In theme park rides, sometimes there are yardsticks with signs that read, “You must be this high to get on this ride.” Someone needs to apply this same standard to children’s movies. You must be this good to be released into theaters where families have to pay hard-earned dough to make their children happy for hours in the dark on a nice summer’s day.
Minions would not pass such a test. There’s too much of a good thing here, it turns out. Didn’t you believe that the best part of the two Despicable Me movies were the pill-shaped sidekick creatures speaking a decipherable nonsense language like Charlie Chaplin in The Great Dictator? And further, that they might prove triumphant in little witty skits of their own wherein botched attempts to conquer the world accidentally work? But the movie based on them released now is completely witless, a lot of predictable slapstick substituting for clever plotting, and even the satire — the teasing of the English royalty, fish in a barrel — is obvious and dull, although the cartoon caricature of a young Queen Elizabeth is skillfully rendered.

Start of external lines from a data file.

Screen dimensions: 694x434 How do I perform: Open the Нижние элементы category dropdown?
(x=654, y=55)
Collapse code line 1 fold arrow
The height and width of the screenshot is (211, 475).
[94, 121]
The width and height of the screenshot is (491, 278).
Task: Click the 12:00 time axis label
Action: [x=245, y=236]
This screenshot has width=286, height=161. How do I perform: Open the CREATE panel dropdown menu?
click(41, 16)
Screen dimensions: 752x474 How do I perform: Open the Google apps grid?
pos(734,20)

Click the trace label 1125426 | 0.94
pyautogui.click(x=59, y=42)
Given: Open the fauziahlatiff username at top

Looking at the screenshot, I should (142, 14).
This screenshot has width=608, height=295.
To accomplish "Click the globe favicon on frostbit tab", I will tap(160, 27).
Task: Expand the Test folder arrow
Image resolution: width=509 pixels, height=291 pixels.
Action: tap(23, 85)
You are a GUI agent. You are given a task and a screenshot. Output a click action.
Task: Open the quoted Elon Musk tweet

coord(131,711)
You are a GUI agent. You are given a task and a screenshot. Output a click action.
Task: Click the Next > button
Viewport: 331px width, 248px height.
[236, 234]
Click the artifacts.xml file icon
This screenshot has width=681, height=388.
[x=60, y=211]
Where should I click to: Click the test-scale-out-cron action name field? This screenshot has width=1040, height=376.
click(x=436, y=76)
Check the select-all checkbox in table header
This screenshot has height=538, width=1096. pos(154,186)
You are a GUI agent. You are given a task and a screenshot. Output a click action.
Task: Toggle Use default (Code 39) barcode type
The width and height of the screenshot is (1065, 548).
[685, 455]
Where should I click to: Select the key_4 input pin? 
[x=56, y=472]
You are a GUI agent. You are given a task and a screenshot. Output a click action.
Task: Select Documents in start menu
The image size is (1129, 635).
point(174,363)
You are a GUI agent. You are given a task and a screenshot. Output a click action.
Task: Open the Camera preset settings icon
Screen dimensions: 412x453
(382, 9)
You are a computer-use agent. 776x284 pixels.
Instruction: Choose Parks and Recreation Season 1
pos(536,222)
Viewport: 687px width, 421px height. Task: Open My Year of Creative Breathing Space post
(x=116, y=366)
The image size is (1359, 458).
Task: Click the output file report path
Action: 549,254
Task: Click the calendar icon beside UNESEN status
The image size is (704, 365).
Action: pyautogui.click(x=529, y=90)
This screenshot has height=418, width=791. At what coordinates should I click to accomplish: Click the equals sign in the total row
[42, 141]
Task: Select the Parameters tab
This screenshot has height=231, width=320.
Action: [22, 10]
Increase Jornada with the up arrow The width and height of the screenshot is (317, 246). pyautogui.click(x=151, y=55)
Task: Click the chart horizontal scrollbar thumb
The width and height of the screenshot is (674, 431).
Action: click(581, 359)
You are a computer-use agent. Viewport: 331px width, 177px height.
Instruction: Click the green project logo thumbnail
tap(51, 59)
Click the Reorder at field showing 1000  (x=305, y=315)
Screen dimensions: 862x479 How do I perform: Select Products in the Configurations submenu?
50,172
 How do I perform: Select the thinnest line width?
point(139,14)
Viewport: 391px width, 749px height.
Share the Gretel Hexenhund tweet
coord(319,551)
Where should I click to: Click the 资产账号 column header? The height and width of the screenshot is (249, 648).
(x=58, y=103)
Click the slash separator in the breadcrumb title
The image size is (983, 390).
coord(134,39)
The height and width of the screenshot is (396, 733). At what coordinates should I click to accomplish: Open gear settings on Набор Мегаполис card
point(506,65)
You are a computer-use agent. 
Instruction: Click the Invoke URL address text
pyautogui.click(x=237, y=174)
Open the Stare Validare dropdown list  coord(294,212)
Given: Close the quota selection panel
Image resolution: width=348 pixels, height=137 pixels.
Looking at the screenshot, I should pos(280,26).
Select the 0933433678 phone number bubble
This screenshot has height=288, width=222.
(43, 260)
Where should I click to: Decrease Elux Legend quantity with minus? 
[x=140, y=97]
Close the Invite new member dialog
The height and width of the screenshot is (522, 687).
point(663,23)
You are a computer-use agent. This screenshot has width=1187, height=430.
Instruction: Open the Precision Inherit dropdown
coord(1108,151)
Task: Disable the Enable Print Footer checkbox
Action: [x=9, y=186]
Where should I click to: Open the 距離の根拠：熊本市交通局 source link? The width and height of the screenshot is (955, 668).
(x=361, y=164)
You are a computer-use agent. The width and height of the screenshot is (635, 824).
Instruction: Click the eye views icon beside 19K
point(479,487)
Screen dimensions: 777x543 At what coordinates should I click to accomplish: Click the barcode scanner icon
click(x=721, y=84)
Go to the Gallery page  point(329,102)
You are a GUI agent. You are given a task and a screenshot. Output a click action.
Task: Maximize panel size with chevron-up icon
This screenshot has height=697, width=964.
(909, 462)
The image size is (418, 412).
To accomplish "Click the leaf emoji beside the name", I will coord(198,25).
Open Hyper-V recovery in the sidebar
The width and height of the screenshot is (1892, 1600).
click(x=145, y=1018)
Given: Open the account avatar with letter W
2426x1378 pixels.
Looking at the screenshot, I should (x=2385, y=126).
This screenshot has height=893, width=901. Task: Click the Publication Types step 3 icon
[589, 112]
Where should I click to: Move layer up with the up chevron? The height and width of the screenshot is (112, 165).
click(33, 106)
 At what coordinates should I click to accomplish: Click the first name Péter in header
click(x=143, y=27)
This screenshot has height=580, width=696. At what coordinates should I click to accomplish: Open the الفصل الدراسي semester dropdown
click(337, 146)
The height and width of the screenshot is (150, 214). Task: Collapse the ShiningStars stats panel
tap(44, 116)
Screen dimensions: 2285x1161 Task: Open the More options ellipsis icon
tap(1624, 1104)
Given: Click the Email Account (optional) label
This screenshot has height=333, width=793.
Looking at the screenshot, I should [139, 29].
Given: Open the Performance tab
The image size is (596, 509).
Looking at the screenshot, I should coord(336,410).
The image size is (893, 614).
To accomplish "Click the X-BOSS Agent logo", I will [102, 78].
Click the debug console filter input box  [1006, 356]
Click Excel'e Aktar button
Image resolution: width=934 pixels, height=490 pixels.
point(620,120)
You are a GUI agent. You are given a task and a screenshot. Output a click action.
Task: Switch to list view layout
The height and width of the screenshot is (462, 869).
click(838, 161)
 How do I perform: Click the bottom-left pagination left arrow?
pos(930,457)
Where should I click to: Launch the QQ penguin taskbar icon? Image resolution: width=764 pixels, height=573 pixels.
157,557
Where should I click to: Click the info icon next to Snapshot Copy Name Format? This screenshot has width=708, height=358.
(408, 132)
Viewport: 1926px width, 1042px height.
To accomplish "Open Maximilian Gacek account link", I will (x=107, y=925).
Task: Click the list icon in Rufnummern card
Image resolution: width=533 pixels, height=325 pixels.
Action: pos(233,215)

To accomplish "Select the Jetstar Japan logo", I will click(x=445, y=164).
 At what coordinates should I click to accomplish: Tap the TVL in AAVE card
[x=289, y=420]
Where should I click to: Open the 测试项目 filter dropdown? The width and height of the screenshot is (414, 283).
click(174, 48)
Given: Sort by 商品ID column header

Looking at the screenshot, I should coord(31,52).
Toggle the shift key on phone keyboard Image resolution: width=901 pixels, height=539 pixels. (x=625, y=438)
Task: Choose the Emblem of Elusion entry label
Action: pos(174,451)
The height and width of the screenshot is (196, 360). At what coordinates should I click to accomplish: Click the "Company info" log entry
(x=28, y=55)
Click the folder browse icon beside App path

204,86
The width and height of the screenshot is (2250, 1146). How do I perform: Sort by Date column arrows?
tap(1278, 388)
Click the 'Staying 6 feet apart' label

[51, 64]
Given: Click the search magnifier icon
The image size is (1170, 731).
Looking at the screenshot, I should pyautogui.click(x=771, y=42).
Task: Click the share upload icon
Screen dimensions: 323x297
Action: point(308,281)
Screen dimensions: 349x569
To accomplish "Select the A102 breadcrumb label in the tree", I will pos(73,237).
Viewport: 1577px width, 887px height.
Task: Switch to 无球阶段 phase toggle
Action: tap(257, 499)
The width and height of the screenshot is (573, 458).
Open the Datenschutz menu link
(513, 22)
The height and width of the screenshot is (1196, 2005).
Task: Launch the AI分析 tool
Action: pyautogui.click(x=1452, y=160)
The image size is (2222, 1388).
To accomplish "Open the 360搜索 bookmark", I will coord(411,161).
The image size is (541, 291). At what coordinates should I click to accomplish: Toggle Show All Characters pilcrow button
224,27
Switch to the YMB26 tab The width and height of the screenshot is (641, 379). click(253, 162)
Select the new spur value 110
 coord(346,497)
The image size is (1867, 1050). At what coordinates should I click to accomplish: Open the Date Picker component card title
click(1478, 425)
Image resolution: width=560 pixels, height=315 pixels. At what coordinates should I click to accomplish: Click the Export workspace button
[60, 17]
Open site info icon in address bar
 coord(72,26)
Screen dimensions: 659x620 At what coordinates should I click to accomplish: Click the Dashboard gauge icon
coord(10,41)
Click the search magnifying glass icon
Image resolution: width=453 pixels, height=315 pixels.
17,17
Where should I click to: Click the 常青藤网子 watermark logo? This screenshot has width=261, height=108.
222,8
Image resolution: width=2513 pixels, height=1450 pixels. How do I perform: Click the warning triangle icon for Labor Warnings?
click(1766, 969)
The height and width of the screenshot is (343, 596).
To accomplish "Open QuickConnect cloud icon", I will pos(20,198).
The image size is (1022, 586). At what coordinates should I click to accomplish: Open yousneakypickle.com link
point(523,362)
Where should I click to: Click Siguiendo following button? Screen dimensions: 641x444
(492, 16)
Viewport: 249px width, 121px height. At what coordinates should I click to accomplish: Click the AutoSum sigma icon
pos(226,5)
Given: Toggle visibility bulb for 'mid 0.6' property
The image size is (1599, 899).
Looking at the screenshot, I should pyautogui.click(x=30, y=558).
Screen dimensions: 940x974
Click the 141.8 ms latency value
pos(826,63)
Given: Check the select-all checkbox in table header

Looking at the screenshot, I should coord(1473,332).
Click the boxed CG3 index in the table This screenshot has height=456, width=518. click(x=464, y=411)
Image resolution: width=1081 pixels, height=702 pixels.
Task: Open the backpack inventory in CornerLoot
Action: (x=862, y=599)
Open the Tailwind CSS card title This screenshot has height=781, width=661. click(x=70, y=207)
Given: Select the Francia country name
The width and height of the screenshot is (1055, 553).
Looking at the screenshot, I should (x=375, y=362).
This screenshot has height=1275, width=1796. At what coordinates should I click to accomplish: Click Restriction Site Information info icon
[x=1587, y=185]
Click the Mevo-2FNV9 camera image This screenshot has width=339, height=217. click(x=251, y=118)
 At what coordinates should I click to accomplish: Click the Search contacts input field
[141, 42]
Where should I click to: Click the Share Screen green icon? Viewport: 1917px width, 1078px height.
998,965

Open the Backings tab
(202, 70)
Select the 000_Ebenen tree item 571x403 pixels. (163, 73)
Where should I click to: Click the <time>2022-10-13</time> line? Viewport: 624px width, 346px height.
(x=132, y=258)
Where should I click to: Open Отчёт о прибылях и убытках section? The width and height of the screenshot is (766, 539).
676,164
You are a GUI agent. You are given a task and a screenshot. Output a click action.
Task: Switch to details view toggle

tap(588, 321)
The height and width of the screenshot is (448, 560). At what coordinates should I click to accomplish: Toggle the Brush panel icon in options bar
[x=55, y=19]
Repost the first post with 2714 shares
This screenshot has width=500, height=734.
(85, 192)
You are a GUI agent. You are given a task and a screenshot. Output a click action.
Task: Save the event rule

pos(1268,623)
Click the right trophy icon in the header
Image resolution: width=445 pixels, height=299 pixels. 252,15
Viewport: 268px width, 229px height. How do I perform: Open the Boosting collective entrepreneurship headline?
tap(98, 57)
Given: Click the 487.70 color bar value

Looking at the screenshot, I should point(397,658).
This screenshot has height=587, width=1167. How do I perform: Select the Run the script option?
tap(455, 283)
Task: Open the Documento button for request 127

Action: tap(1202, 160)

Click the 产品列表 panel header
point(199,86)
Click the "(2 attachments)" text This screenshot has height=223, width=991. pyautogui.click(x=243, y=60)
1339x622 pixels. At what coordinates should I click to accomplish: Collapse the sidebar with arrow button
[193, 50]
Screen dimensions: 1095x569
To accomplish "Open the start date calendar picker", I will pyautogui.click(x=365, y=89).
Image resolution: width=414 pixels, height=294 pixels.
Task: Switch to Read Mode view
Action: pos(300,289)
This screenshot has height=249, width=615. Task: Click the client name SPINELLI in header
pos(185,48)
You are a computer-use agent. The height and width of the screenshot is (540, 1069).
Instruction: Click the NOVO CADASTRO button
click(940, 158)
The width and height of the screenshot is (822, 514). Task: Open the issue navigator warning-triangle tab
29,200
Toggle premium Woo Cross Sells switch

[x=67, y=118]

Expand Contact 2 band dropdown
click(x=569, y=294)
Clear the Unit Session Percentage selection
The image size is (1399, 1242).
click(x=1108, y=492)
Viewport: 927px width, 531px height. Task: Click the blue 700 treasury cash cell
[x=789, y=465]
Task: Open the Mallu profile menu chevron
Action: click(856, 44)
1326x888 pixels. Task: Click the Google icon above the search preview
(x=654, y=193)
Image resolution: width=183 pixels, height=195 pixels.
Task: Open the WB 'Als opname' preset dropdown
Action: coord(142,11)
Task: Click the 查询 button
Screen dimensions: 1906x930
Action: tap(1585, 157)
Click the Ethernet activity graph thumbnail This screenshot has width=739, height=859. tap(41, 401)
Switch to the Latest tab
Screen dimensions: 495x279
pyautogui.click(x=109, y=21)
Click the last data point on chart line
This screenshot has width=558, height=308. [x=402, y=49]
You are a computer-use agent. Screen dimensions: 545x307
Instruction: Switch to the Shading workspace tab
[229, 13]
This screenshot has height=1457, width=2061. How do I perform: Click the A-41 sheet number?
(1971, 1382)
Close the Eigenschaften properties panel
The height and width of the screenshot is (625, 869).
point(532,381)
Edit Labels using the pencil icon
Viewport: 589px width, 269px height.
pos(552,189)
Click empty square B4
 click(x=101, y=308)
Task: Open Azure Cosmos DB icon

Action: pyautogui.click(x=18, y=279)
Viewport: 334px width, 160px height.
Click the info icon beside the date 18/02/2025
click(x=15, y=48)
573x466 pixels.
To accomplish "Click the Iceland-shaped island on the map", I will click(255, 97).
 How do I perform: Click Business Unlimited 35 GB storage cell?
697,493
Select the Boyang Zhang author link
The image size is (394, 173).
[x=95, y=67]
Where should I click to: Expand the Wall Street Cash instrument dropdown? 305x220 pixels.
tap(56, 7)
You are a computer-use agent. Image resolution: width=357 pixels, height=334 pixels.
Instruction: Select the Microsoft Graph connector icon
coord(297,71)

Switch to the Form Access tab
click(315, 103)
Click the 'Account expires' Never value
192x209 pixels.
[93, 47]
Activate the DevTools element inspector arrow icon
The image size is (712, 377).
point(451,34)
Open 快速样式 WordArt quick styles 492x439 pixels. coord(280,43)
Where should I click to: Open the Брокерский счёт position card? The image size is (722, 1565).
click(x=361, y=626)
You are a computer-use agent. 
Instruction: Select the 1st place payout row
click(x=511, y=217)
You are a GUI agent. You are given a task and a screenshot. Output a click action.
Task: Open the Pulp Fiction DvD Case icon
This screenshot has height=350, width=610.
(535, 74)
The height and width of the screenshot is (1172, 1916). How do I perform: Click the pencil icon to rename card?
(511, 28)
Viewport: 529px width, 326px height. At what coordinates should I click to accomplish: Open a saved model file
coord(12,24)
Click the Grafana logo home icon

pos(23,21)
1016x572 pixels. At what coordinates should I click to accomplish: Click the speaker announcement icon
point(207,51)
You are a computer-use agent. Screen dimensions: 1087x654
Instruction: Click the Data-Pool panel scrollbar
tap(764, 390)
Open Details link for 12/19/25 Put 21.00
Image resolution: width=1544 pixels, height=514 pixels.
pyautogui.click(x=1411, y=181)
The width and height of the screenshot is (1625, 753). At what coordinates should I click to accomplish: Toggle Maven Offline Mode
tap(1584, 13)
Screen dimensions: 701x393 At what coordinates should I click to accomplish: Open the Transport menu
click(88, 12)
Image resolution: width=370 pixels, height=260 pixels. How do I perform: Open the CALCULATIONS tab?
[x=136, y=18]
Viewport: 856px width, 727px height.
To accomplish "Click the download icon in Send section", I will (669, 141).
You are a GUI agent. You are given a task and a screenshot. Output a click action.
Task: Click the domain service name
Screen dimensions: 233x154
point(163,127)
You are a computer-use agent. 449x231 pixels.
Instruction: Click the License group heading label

No jokes the grownups might enjoy lurk here. The story, narrated by Geoffrey Rush trying hard to be the voice that led us through Monty Python’s Holy Grail, recites the evolution of the little subservient villain critters before launching into a dumb plot about snatching the English Crown. Set in 1968, there are some parent-pleasing cameos, including four mop tops from Liverpool crossing Abbey Road while a Minion head pokes up from a manhole.
Basically a prequel, the movie gains momentum at the end, though it would be wrong to tell you why. A big superhero finale is good with a twist of a joke, but most of the film’s fun occurs during the final credits, in which everybody gets trotted out to show off. And there it is at last, the smart funny stuff that was inherently promised by the premise. But the movie itself never measures up to a fun ride.